Die Sintflut war eine Verschwendung

Das Künstlerduo Hemauer/ Keller widmet sich im Neuen Shed der Energie in Zeiten des Postpetrolismus. Fünf Studiogespräche diskutieren Energie, Kunst und Kultur.

von Dieter Langhart

Frauenfeld – Das Öl geht uns aus. Wie gehen Künstler mit dem Klimawandel um? Parallel zur Ausstellung «Moralische Fantasien» im Thurgauer Kunstmuseum geht es Christina Henauer und Roman Keller im Studio Frauenfeld um Energie in Zeiten des Postpetrolismus. Vor drei Wochen begannen die öffentlichen Proben zur Postpetrolistischen Internationalen; zum Projekt «L’energia siamo noi» gehören aber auch fünf öffentliche Studio-Gespräche.

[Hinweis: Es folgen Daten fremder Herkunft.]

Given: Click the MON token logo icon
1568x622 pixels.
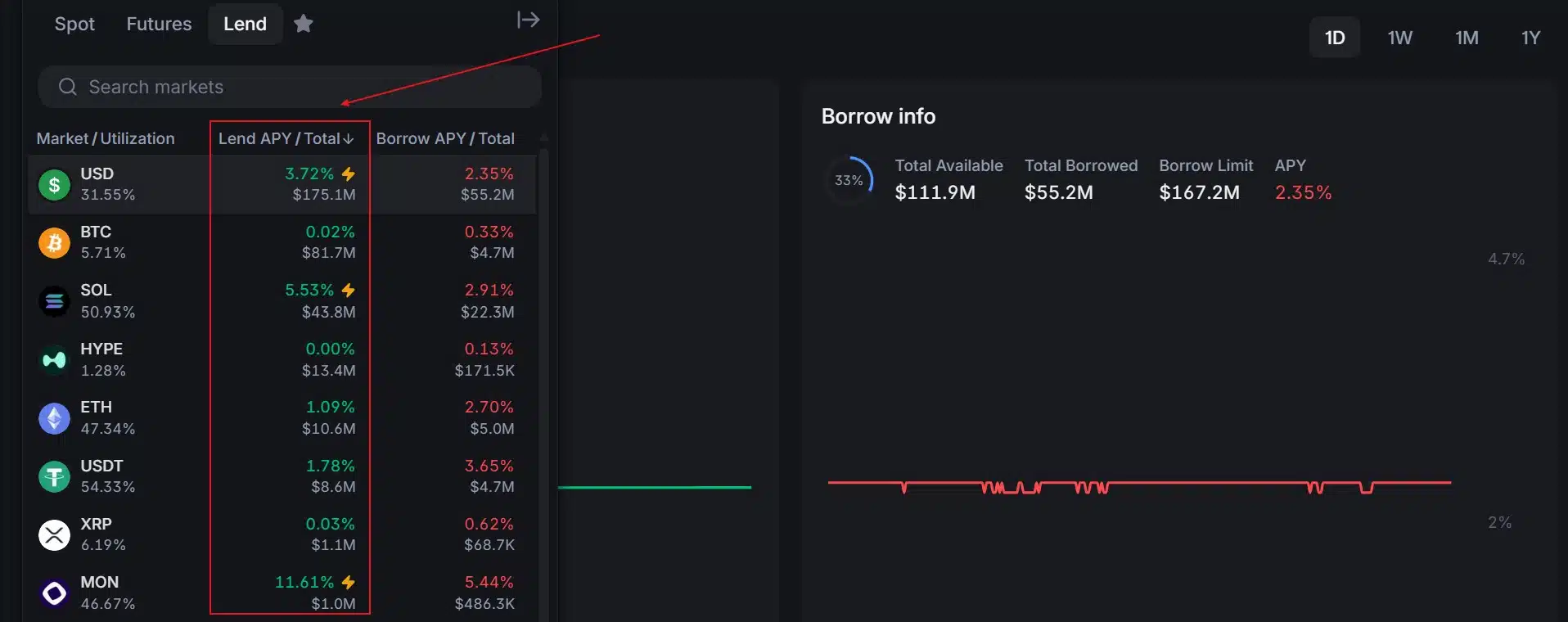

Mit geladenen Fachleuten unterhalten sich Hemauer und Keller über die Beziehung zwischen Energie, Kunst und Kultur.
Beim zweiten Gespräch ging es um die Verschwendung von Ressourcen, die in Ökonomie und Ökologie eine zentrale Rolle spielt. Die Annahme: Verschwendung ist zentral in jeder Gesellschaft, also auch in Kunst und Kultur. Die Kunsthistorikerin Cynthia Gavranic, Kuratorin am Museum für Gestaltung Zürich, nahm Nahrung als Beispiel etwa in Abendmahlsdarstellungen: «Verschwendung ist legitim, wenn sie mit Demut verbunden ist.»

Bugatti mit 1001 PS
«Die Sintflut war die erste Verschwendung. Die ganze Schöpfung wurde wegen menschlicher Unvollkommenheit geflutet.» Jürg von Ins (Lyriker, Ethnologe, Theologe, Philosoph) gab sich leicht provokativ. Er verneinte die These, dass Verschwendung glücklich mache. Er hat über Rituale habilitiert und konnte locker von religiösen Opferriten zum Bugatti Veyron 16.4 springen, den mit 1001 PS.
Ohne Knappheit sei Verschwendung nicht möglich, sagte von Ins. In der Kunst sei sie wertfrei und müsse rehabilitiert werden. Riten der Verschwendung habe es immer gegeben, und das «Ich muss weniger dürfen», die Vorgabe der Umweltbewegung der Achtziger, habe in eine Sackgasse geführt. Opfer und Feste bezeichnete er als primäre kulturelle Leistungen. Cynthia Gavranic nannte auch die Kunst ein Ritual und fragte, ob Kunst nicht auch Verschwendung sei. Sie entstehe stets im Dienste einer Sache: «Wer gibt Kunst in Auftrag?» Die Kunsthistorikerin erinnerte an «den letzten Schamanen» Beuys und seine Utopie «La rivoluzine siamo noi», an der «ihr anknüpft», wie sie zu Hemauer und Keller gewandt meinte.

Manifest als Anfang
Gavranic fragte die Künstler, wie ihre Utopie laute. «Sie ist nicht so konkret», antwortete Roman Keller. Ihr Manifest sei erst ein Anfang. «Es muss ein Sinn in der Verschwendung gefunden werden», schloss Gavranic, und Jürg von Ins legte dem Publikum diese Sentenz vor: «Ich bin für die Legalisierung geistiger Nahrung.» Die kleine Runde mochte den Ball nicht aufnehmen.